In 2018 i started a study as part of the post-grad research i was doing at University College Cork, Ireland.

The goal of the study was to try and understand the varied existent perspectives of privacy as found within the blockchain space. I wanted to see how the view found within the Monero community (at least as described by the members of the community i interviewed) differed from those found outside of the community. The research took place over the next 12-15 months or so. I presented the initial findings in a talk at DefCon 2019.

Once the study concluded the paper went through peer review (took about 18 months in total and three peer review rounds with experts in the field), and has now been published in a “high-impact factor” journal – The Journal of Information Technology. You can find it here, and here. Sorry there are certain copyright restrictions. I cannot really do much about it, at the moment.

From my own perspective, the paper (while not groundbreaking) portrays a lot of the very important discussion, viewpoints, perspectives, and points of contention found within and without the Monero community. It highlights why we (and others) see privacy as important, and also outlines the common ground that exists within most all of the involved social worlds (users, cryptographic researchers, protocol developers, corporate architects, and regulators).

Three key findings emerge:

  1. None of the social worlds express a desire to monitor routine transactions, despite the obvious business and tax-collection value of such data
  2. Regulators are happy to postpone active involvement, based on the flawed assumption they can impose privacy-related regulation later, once risks have become clear. Such regulation may not be possible as protocols and rulesets currently being coded into the system may be impossible to amend in the future (unless they can obtain either developer or network consensus)
  3. Regulators assume methods for overseeing extraordinary transaction are necessary to avoid widespread, near-effortless money laundering. Yet, each of the other social worlds is operating under the assumption that this trade-off has already been accepted. These findings demonstrate subtle power transitions and changes in privacy attitudes that have implications for research on blockchain, management, and boundary objects in general.

I want to say thanks to all those that participated in this study. Along the way i spoke to a host of really interesting, engaging and informed characters – from hardcore cypherpunks, dedicated users, Monero related business owners, big five finance firm employees, and also some key regulators (and their advisors) within Europe and the United States.

The study isn’t perfect, but its a start.

The goal was to at least demonstrate and why we believe financial privacy is important (ideologically, economically, and technically), regardless of the continued efforts to ensure that it is not afforded to the average citizen.

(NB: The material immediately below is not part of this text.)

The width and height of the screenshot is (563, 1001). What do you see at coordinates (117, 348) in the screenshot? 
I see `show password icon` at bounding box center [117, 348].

The full abstract of the paper is found below:

Abstract

Blockchain systems afford new privacy capabilities. This threatens to create conflict, as different social groups involved in blockchain development often disagree on which capabilities specific systems should enact. This article adopts a boundary object perspective to make sense of disagreements between collaborating social worlds. We perform a case study of privacy attitudes among collaborating actors in Monero, a cryptocurrency community that emphasises privacy and decentralisation alongside a set of values sometimes described as anti-establishment, crypto-anarchist, and/ or cypherpunk. The case study performs a series of interviews with users, developers, cryptographic researchers, corporate architects, and government regulators. Three novel and important findings emerge. The first is that none of the social worlds express a desire to monitor routine transactions, despite the obvious business and tax-collection value of such data. The second is that regulators are happy to postpone active involvement, based on the flawed assumption they can impose privacy-related regulation later, once risks have become clear. Such regulation may not be possible as protocols and rulesets currently being coded into the system may be impossible to amend in the future (unless they can obtain either developer or network consensus). The third is that regulators assume methods for overseeing extraordinary transaction are necessary to avoid widespread, near-effortless money laundering. Yet, each of the other social worlds is operating under the assumption that this trade-off has already been accepted. These findings demonstrate subtle power transitions and changes in privacy attitudes that have implications for research on blockchain, management, and boundary objects in general.